* **Work to be completed**:
Continue the FAQ on the CAP protocol for CLI agents from the point where it stops.

ACP (Zed) is for editor ↔ agent over local stdio. CAP is for orchestrator ↔ CLI agent across local, remote, and fleet. CAP can bridge to ACP agents via its ACP-stdio binding — they don't compete. Different layers.
How is this different from A2A?
A2A is generic agent-to-agent peer coordination. CAP is the vertical for CLI agents specifically, with PTY as a universal substrate that A2A doesn't address. CAP composes with A2A: a CAP-driven agent can be exposed as an A2A peer, and an A2A peer can be driven by a CAP orchestrator.
Does my agent need to support all five bindings?
No. The only required binding is PTY, which works automatically because your agent already runs in a terminal. Fast-paths (stream-json / gRPC / ACP / A2A) are optional optimizations. Most agents implement at most one fast-path.
Can I use CAP for non-coding agents?
Yes. The core protocol is domain-neutral. profile/coding
is just the first vertical. profile/devops,
profile/data, and others are reserved for the same
pattern — the core spec applies unchanged.

* **Records shown**:
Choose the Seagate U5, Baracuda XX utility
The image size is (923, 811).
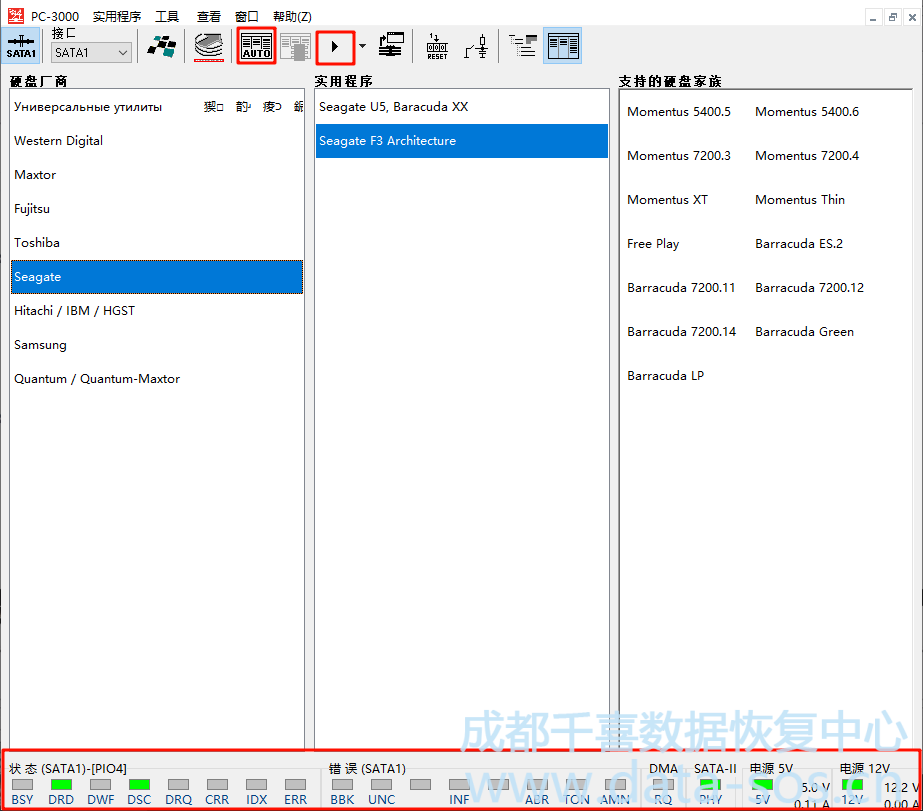(393, 107)
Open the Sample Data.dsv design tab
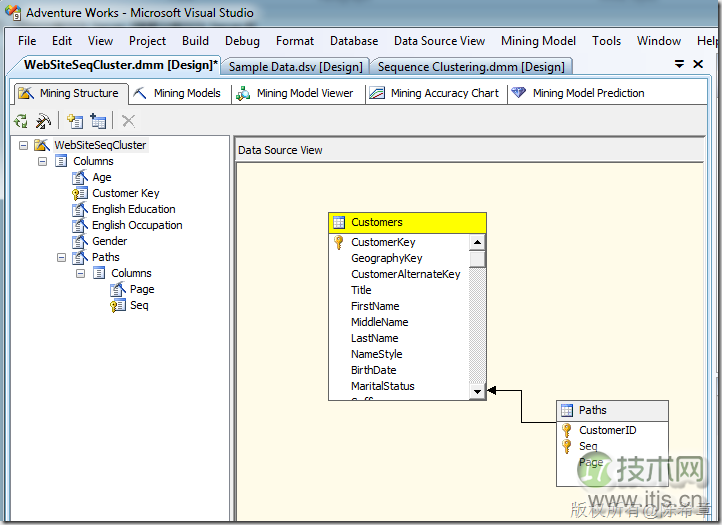The width and height of the screenshot is (722, 525). click(295, 66)
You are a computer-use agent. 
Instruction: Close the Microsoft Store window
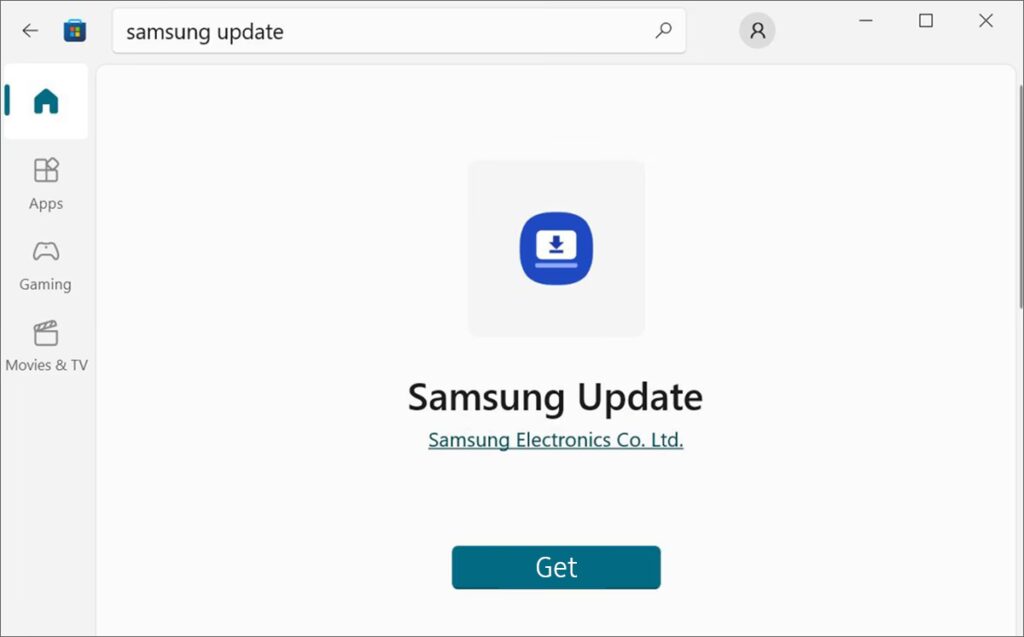click(x=986, y=21)
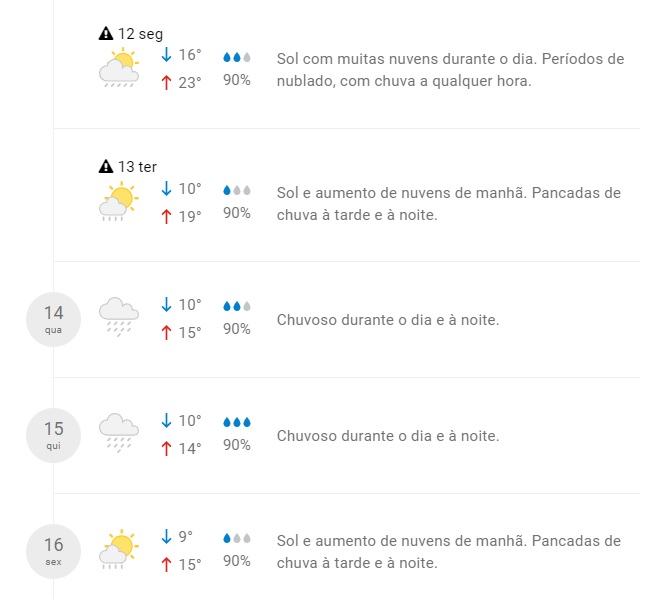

* **Answer box**:
How does multi-agent coordination work?
Each sub-agent gets a CAP URN (cap://agent-1).
The orchestrator publishes a master plan whose entries reference
sub-agents via _meta.cap.assigned_to. Sub-agents never
talk directly — all inter-agent messages route through the
orchestrator and appear in the human-auditable log. See spec §10.
What about real-time bidirectional conversation?
PTY enables it as far as the underlying LLM allows. Current LLMs do not support atomic mid-turn interruption (you can't change Claude's mind mid-sentence). CAP provides a cooperative interruption pattern: cancel current turn, preserve partial output, resend with user correction. See spec §10.6.